TASK ITEM: Please extract each line of the data below that contains the word "click" and copy those lines in full. Case counts, so include only matches with the same capitalization.

EXERCISE INPUTS:
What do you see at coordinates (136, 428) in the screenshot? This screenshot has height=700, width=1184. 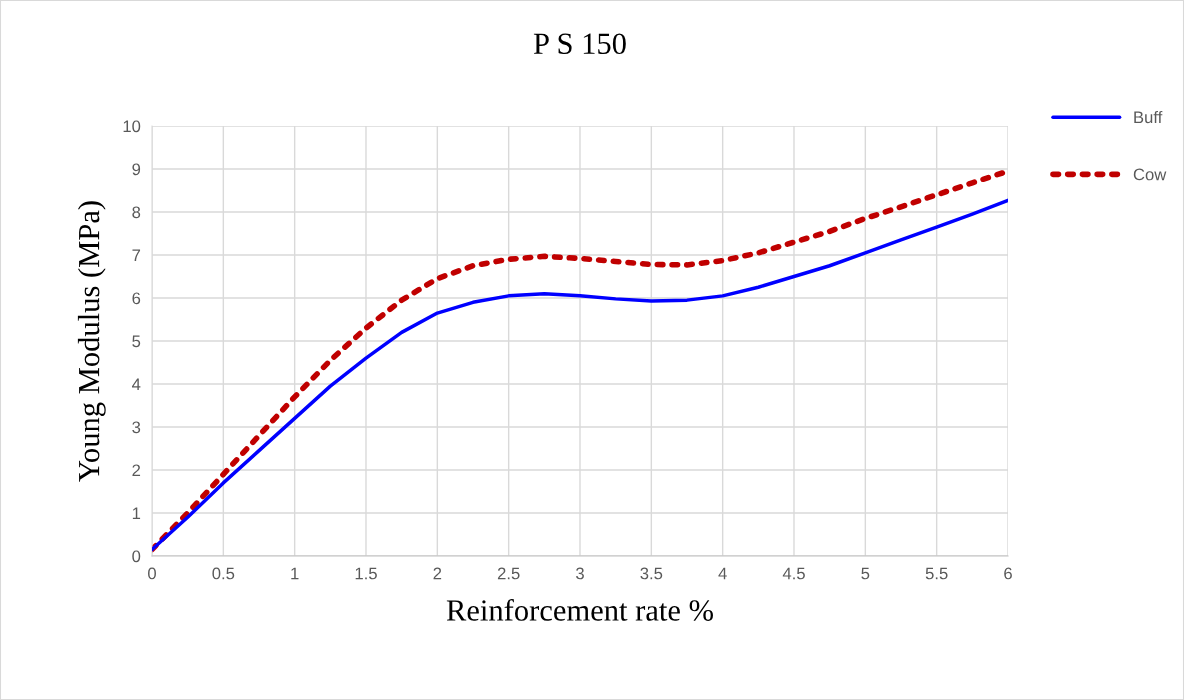 I see `y-tick-label: 3` at bounding box center [136, 428].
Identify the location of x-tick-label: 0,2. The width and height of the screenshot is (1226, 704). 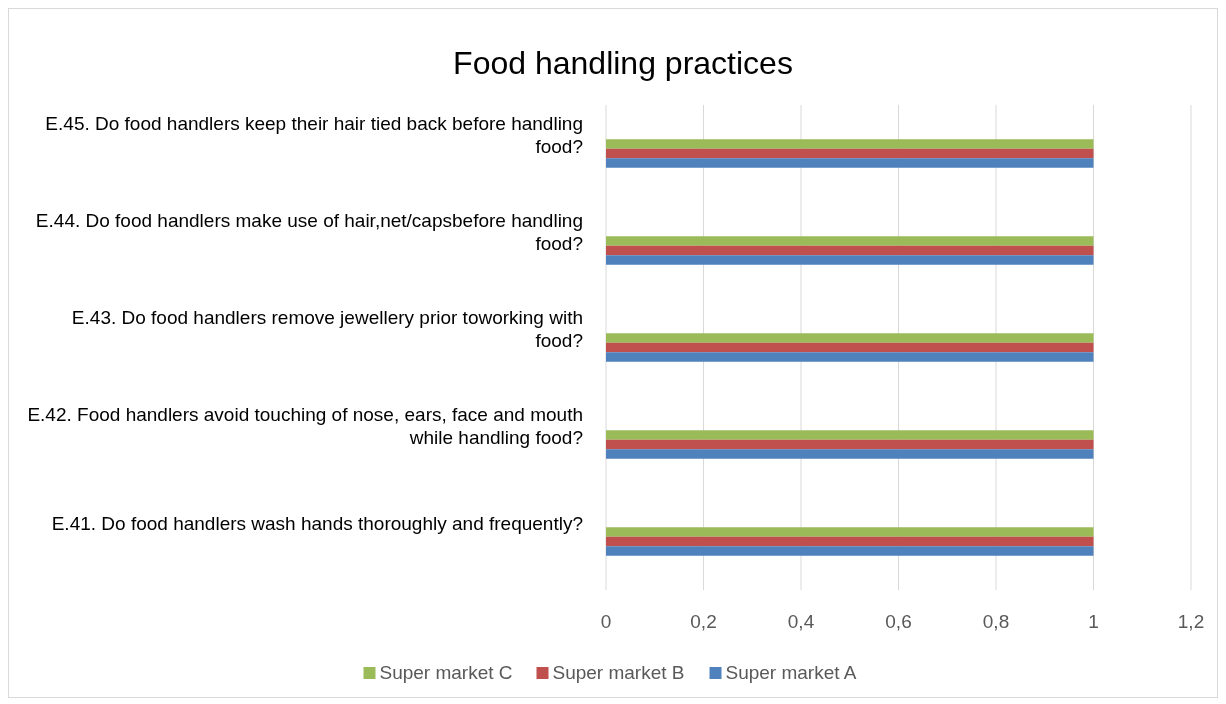
(704, 622).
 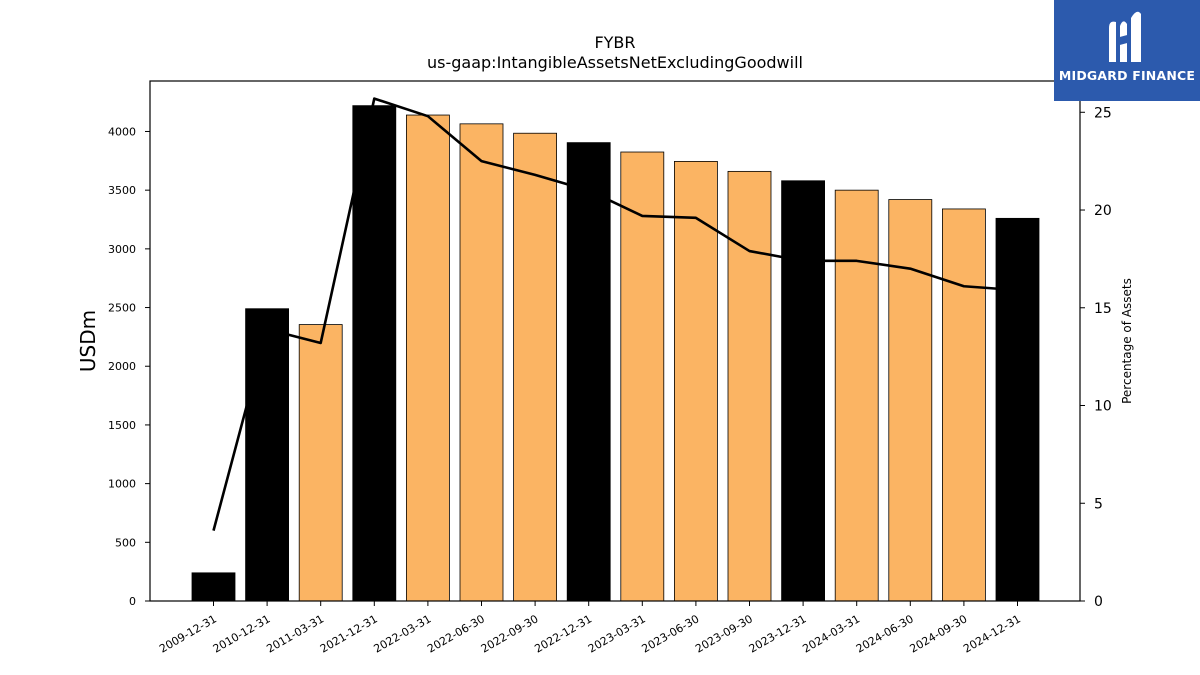 What do you see at coordinates (992, 634) in the screenshot?
I see `x-tick-label: 2024-12-31` at bounding box center [992, 634].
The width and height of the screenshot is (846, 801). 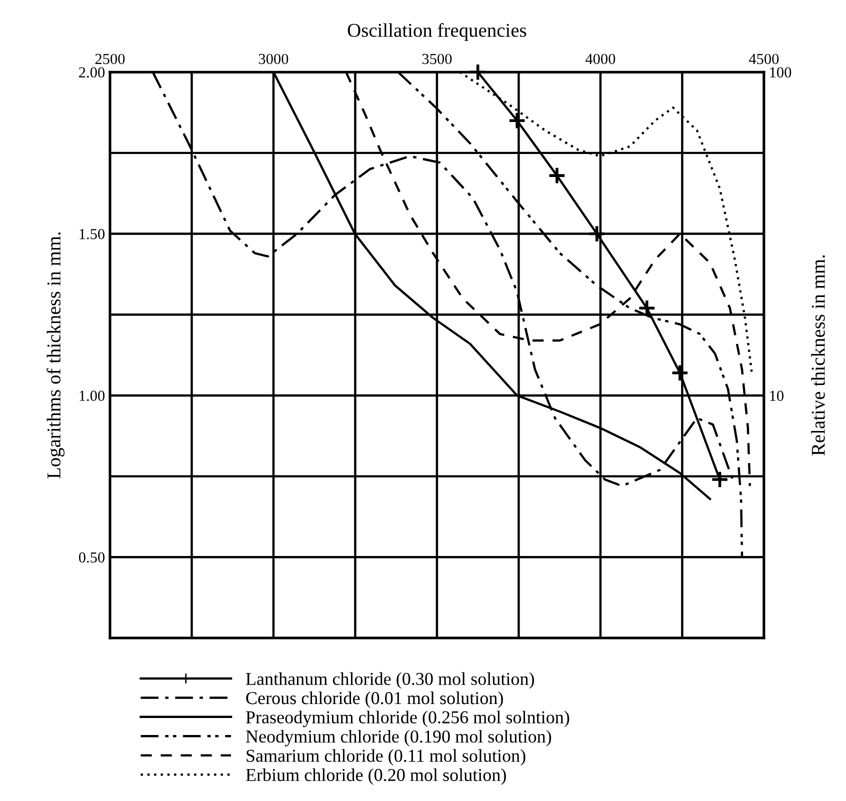 What do you see at coordinates (92, 558) in the screenshot?
I see `y-tick-label: 0.50` at bounding box center [92, 558].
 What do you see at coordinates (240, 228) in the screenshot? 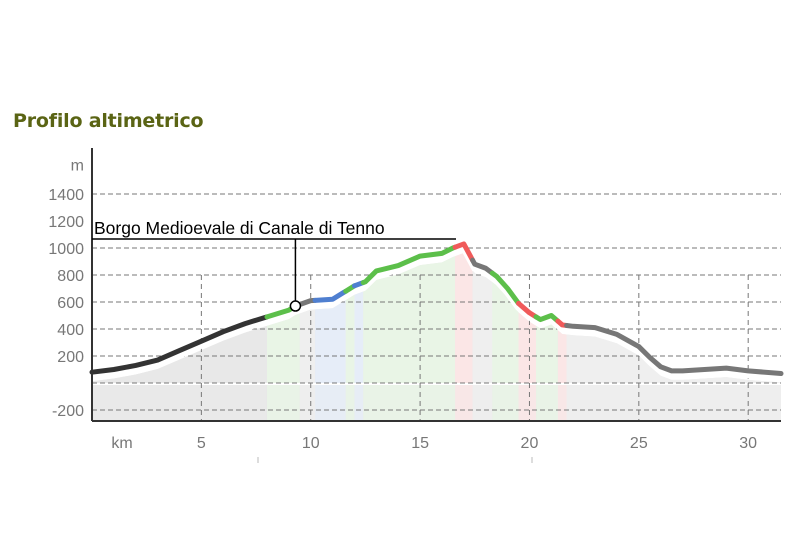
I see `poi-label: Borgo Medioevale di Canale di Tenno` at bounding box center [240, 228].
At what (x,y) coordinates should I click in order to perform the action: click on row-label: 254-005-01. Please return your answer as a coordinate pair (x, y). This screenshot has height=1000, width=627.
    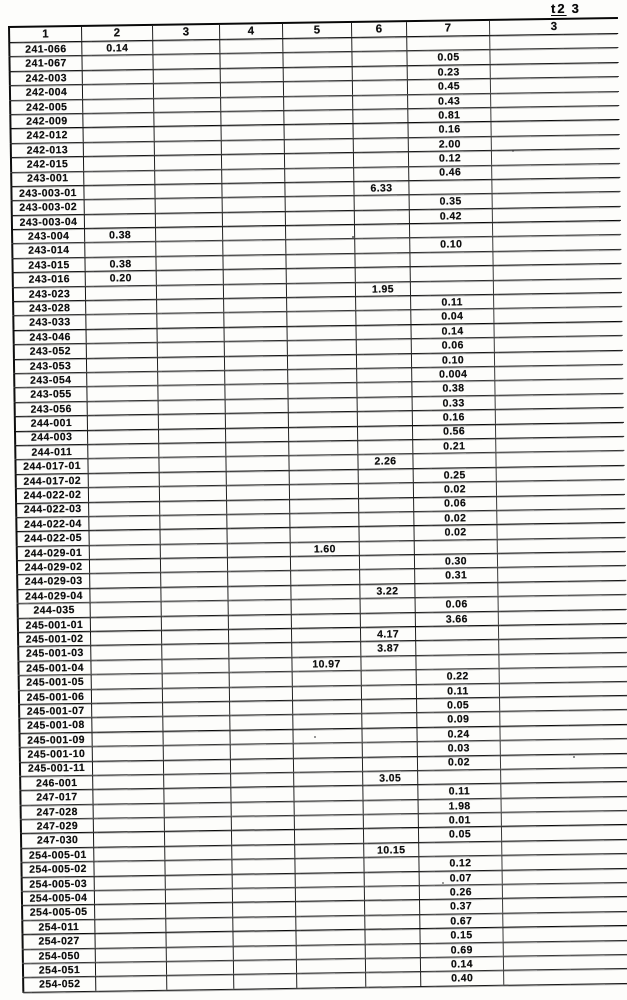
    Looking at the image, I should click on (58, 855).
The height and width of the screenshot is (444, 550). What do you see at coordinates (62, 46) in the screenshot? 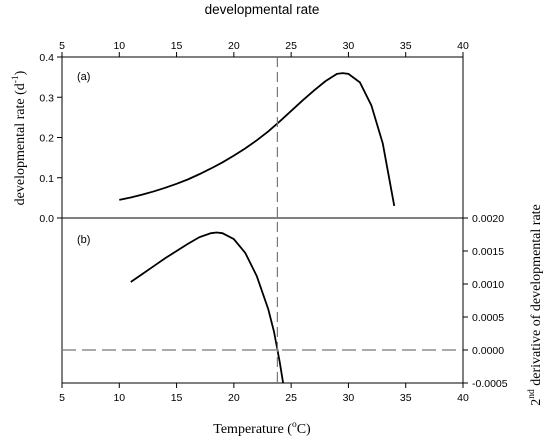
I see `x-top-tick-label: 5` at bounding box center [62, 46].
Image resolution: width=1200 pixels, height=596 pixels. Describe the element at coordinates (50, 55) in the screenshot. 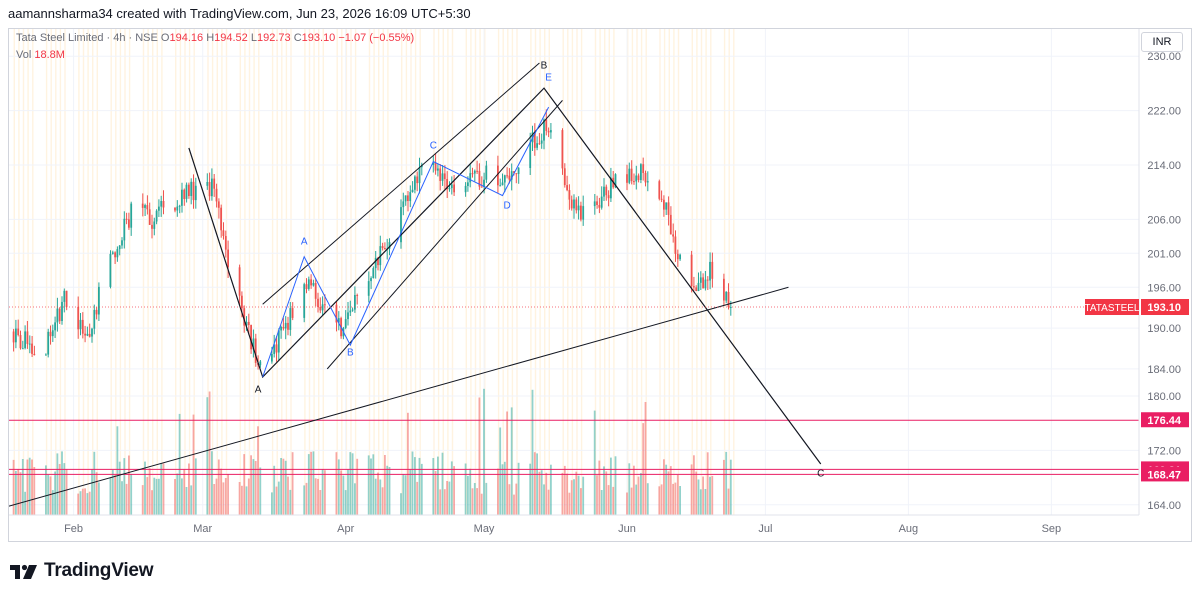

I see `volume-value: 18.8M` at that location.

ANSWER SPACE:
At what (x,y) coordinates should I click in order to perform the action: click on row-label: 254-005-01. Please return your answer as a coordinate pair (x, y). This screenshot has height=1000, width=627.
    Looking at the image, I should click on (58, 855).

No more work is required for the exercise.